Thứ Bảy, 25 tháng 7, 2015

Foreigners jump into convenience store market as domestic investors withdraw


Vietnamese retailers have withdrawn from the convenience store market after a long period of incurring losses, leaving the market more open to foreign retailers, who have been expanding their chains.

Vietnam, convenience store, Vietnam Retailers' Association 

Convenience stores are not a lucrative business field for Vietnamese investors, as they once thought. It is estimated that investors have to pay VND1.5-2 billion to develop a store. High rent at retail premises and high operation expenses eat into their revenue from convenience stores.

Nguyen Bao Loc, deputy general director of Intimex Vietnam, noted that retailers could only make satisfactory profits if the rent is no more than $9 per square meter a month. However, the average rent in central areas and advantageous positions is $30-50 per square meter a month.
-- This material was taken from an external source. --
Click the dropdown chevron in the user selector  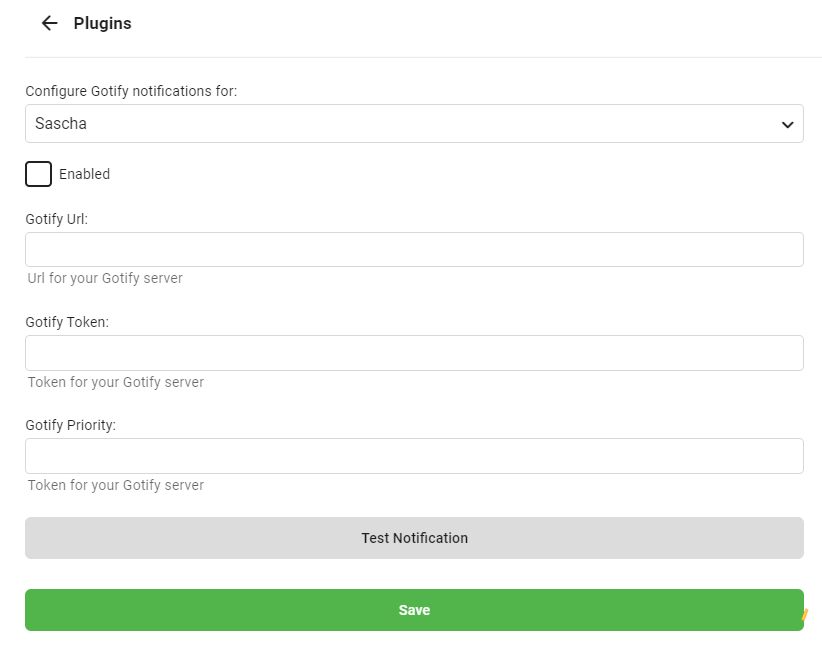tap(787, 125)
Robert Tran, CEO of Robenny Corporation, said that investors need to develop hundreds of shops in Vietnam, double or triple than in other countries,  to be able to make profits.

In general, a convenience store is not a lucrative business model in Vietnam because of its modest profit.

However, Tran also noted that retailers were still expanding their convenience store chains in Vietnam, citing two reasons.

First, as for the foreign retail chains with thousands and tens of thousands of convenience stores like Circle K, Shop&Go and FamilyMart, their firm positions in a highly populated market with the annual growth rate of 15 percent will help them expand their networks rapidly.

With large networks, the retailers have great advantages in negotiating with manufacturers and suppliers on discount rates, debts and commissions.

Since the retailers are all ‘big sharks’, they can offset the loss in Vietnam with profit from other markets.

FamilyMart, for example, reported that it took a loss of $11.5 million from the business in the US, China and Vietnam in 2012, but still could make a net profit only 50.9 percent higher than the year before in the global market.

Opening convenience stores is a part of big groups’ plans to develop their multi-field investments.

Vingroup, for example, plans to develop 1,000 convenience stores in its strategy to become the leading Vietnamese retailer in three to five years.

Vingroup plans to open many more shopping malls, 100 supermarkets, 300 specialized shops and hundreds of home appliance centers.

A Vietnamese analyst also noted that if investors just want to expand their business networks, they would find Vietnam a reasonable place to develop convenience stores.

“This explains why only the ‘big guys’ join the convenience store market segment in Vietnam,” he noted.